## Stated task:
Write out the records below word for word, keeping every line.

Records for locating text and elements
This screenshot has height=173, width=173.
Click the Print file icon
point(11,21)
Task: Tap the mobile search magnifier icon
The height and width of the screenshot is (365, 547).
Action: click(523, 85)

## Written answer:
This screenshot has height=173, width=173.
Click the Print file icon
point(11,21)
Task: Tap the mobile search magnifier icon
The height and width of the screenshot is (365, 547).
Action: click(523, 85)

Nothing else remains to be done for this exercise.